Stephen Charnock (1628-1680), chaplain to Henry Cromwell (son of Oliver) and Puritan pastor in London:
"[Regeneration] is a universal change of the whole man. It is a new creature, not only a new power, or new faculty: this . . . extends to every part, understanding, will, conscience, affections, all were corrupted by sin, all are renewed by grace. Grace sets up its ensigns in all parts of the soul, surveys every corner, and triumphs over every lurking enemy."
"It is principally an inward change. It is as inward as the soul itself. Not only a cleansing the outside of the cup and platter, a painting over the sepulcher, but a casting out the dead bones, and putrefied flesh; of a nature different from a pharisaical and hypocritical change. . . . If it were not so, there could be no outward rectified change."
"[T]his new creation consist[s] in gracious qualities and habits, which beautify and dispose the soul to act righteously and holily. . . . God hath put into all creatures such forms and qualities, whereby they may be inclined of themselves to motions agreeable to their nature, in an easy and natural way.

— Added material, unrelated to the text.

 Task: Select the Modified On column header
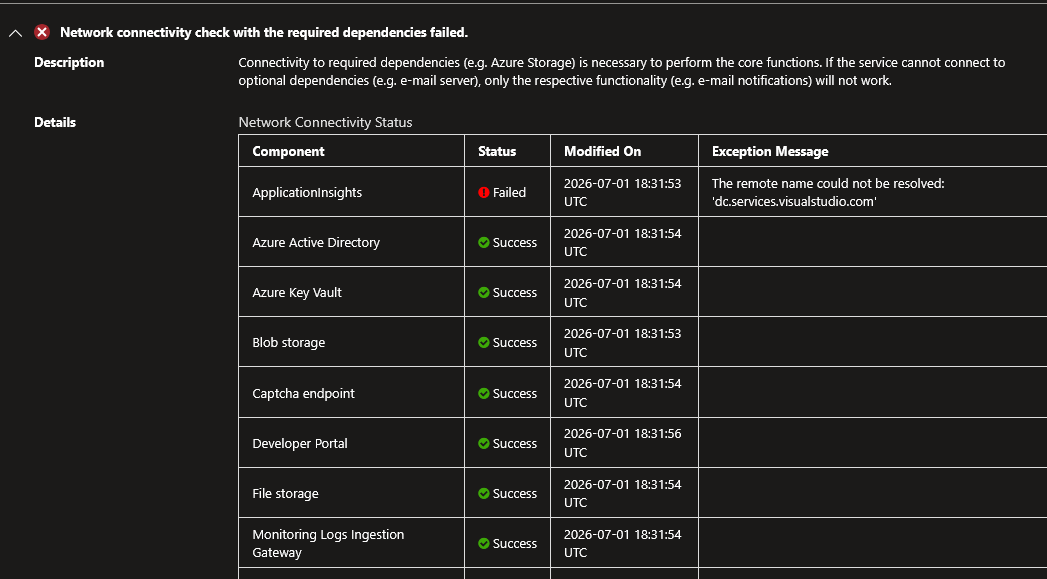(x=602, y=152)
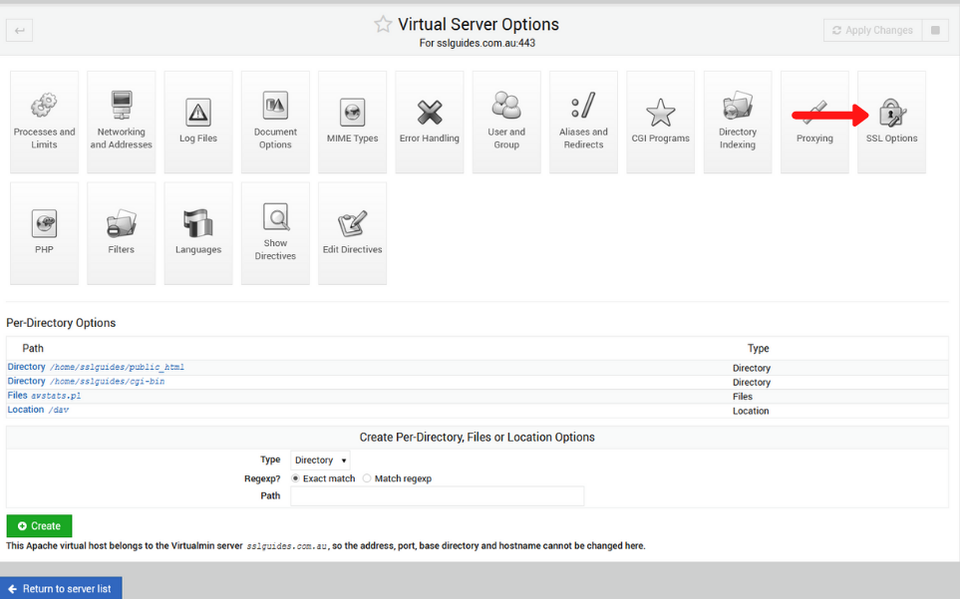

Much more doth God infuse into those that he moves to the obtaining a supernatural good, some spiritual qualities, whereby they may be moved rationally, sweetly, and readily to attain that good: he puts into the soul a spirit of love, a spirit of grace, whereby as their understandings are possessed with a knowledge of the excellency of his ways, so their wills are so seasoned by the power and sweetness of this habit, that they cannot, because they will not, act contrary thereunto."
--The Doctrine of Regeneration (Welwyn, Hertfordshire: Evangelical, 1980, reprint), 103-124.